**Exercise:** Give the data a second time, exactly and in full.

(Stored data)
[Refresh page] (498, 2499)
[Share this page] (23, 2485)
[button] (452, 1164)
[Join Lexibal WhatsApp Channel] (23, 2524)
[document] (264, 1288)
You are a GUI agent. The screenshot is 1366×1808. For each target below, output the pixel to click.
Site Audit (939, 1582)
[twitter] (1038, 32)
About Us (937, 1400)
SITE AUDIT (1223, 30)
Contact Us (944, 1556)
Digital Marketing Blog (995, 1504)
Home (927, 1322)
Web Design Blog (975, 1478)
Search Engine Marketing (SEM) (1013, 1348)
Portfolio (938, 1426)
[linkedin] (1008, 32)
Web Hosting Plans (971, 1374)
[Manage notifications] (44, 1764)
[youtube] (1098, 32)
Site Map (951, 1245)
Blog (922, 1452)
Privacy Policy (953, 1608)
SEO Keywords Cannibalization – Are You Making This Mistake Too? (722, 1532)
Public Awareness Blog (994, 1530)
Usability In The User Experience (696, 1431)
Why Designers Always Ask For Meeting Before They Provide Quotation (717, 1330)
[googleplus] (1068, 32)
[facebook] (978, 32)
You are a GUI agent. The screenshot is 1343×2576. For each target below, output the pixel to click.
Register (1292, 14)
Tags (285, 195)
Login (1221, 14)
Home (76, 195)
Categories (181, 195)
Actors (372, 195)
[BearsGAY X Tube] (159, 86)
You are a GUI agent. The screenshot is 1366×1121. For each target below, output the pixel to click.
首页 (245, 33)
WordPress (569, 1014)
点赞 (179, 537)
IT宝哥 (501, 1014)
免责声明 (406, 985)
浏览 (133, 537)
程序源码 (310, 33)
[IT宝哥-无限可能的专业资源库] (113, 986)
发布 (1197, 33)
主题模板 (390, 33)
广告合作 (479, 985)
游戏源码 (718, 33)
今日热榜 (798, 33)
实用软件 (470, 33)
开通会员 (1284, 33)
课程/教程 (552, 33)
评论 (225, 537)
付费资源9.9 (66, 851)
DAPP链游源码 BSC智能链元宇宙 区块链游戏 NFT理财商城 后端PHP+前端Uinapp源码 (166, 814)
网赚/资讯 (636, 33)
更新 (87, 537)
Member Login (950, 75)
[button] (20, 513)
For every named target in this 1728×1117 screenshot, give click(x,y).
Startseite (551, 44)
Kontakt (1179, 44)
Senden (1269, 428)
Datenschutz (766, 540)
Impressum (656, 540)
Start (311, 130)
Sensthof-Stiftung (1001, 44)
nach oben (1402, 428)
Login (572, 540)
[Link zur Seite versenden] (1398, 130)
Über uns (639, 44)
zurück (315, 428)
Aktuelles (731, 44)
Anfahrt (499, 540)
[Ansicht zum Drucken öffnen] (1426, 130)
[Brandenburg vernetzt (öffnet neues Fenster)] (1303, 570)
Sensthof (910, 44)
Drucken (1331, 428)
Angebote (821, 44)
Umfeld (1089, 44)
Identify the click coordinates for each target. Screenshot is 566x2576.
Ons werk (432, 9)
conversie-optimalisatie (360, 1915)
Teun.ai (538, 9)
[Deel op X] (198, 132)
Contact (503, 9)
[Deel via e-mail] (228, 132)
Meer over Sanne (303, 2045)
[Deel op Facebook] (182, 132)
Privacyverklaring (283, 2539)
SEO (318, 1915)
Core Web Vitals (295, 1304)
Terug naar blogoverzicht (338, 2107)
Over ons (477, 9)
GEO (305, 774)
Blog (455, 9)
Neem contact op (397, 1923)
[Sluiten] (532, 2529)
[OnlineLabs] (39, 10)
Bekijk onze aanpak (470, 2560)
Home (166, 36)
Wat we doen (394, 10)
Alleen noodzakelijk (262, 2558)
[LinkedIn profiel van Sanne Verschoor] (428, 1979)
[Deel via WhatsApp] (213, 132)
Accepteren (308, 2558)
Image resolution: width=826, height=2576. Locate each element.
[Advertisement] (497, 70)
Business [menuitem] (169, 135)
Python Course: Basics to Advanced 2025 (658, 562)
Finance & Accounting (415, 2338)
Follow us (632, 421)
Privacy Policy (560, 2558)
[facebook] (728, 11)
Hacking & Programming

**Solution:**
[Refresh page] (498, 2499)
[Share this page] (23, 2485)
[button] (452, 1164)
[Join Lexibal WhatsApp Channel] (23, 2524)
[document] (264, 1288)
You are a GUI agent. The screenshot is 1366×1808. For each target below, output the pixel to click.
Site Audit (939, 1582)
[twitter] (1038, 32)
About Us (937, 1400)
SITE AUDIT (1223, 30)
Contact Us (944, 1556)
Digital Marketing Blog (995, 1504)
Home (927, 1322)
Web Design Blog (975, 1478)
Search Engine Marketing (SEM) (1013, 1348)
Portfolio (938, 1426)
[linkedin] (1008, 32)
Web Hosting Plans (971, 1374)
[Manage notifications] (44, 1764)
[youtube] (1098, 32)
Site Map (951, 1245)
Blog (922, 1452)
Privacy Policy (953, 1608)
SEO Keywords Cannibalization – Are You Making This Mistake Too? (722, 1532)
Public Awareness Blog (994, 1530)
Usability In The User Experience (696, 1431)
Why Designers Always Ask For Meeting Before They Provide Quotation (717, 1330)
[googleplus] (1068, 32)
[facebook] (978, 32)
You are a GUI agent. The screenshot is 1343×2576. For each target below, output the pixel to click.
Register (1292, 14)
Tags (285, 195)
Login (1221, 14)
Home (76, 195)
Categories (181, 195)
Actors (372, 195)
[BearsGAY X Tube] (159, 86)
You are a GUI agent. The screenshot is 1366×1121. For each target below, output the pixel to click.
首页 (245, 33)
WordPress (569, 1014)
点赞 (179, 537)
IT宝哥 (501, 1014)
免责声明 (406, 985)
浏览 (133, 537)
程序源码 (310, 33)
[IT宝哥-无限可能的专业资源库] (113, 986)
发布 (1197, 33)
主题模板 (390, 33)
广告合作 (479, 985)
游戏源码 (718, 33)
今日热榜 (798, 33)
实用软件 (470, 33)
开通会员 (1284, 33)
课程/教程 (552, 33)
评论 (225, 537)
付费资源9.9 (66, 851)
DAPP链游源码 BSC智能链元宇宙 区块链游戏 NFT理财商城 后端PHP+前端Uinapp源码 (166, 814)
网赚/资讯 (636, 33)
更新 (87, 537)
Member Login (950, 75)
[button] (20, 513)
For every named target in this 1728×1117 screenshot, give click(x,y).
Startseite (551, 44)
Kontakt (1179, 44)
Senden (1269, 428)
Datenschutz (766, 540)
Impressum (656, 540)
Start (311, 130)
Sensthof-Stiftung (1001, 44)
nach oben (1402, 428)
Login (572, 540)
[Link zur Seite versenden] (1398, 130)
Über uns (639, 44)
zurück (315, 428)
Aktuelles (731, 44)
Anfahrt (499, 540)
[Ansicht zum Drucken öffnen] (1426, 130)
[Brandenburg vernetzt (öffnet neues Fenster)] (1303, 570)
Sensthof (910, 44)
Drucken (1331, 428)
Angebote (821, 44)
Umfeld (1089, 44)
Identify the click coordinates for each target. Screenshot is 566x2576.
Ons werk (432, 9)
conversie-optimalisatie (360, 1915)
Teun.ai (538, 9)
[Deel op X] (198, 132)
Contact (503, 9)
[Deel via e-mail] (228, 132)
Meer over Sanne (303, 2045)
[Deel op Facebook] (182, 132)
Privacyverklaring (283, 2539)
SEO (318, 1915)
Core Web Vitals (295, 1304)
Terug naar blogoverzicht (338, 2107)
Over ons (477, 9)
GEO (305, 774)
Blog (455, 9)
Neem contact op (397, 1923)
[Sluiten] (532, 2529)
[OnlineLabs] (39, 10)
Bekijk onze aanpak (470, 2560)
Home (166, 36)
Wat we doen (394, 10)
Alleen noodzakelijk (262, 2558)
[LinkedIn profiel van Sanne Verschoor] (428, 1979)
[Deel via WhatsApp] (213, 132)
Accepteren (308, 2558)
Image resolution: width=826, height=2576. Locate each element.
[Advertisement] (497, 70)
Business [menuitem] (169, 135)
Python Course: Basics to Advanced 2025 (658, 562)
Finance & Accounting (415, 2338)
Follow us (632, 421)
Privacy Policy (560, 2558)
[facebook] (728, 11)
Hacking & Programming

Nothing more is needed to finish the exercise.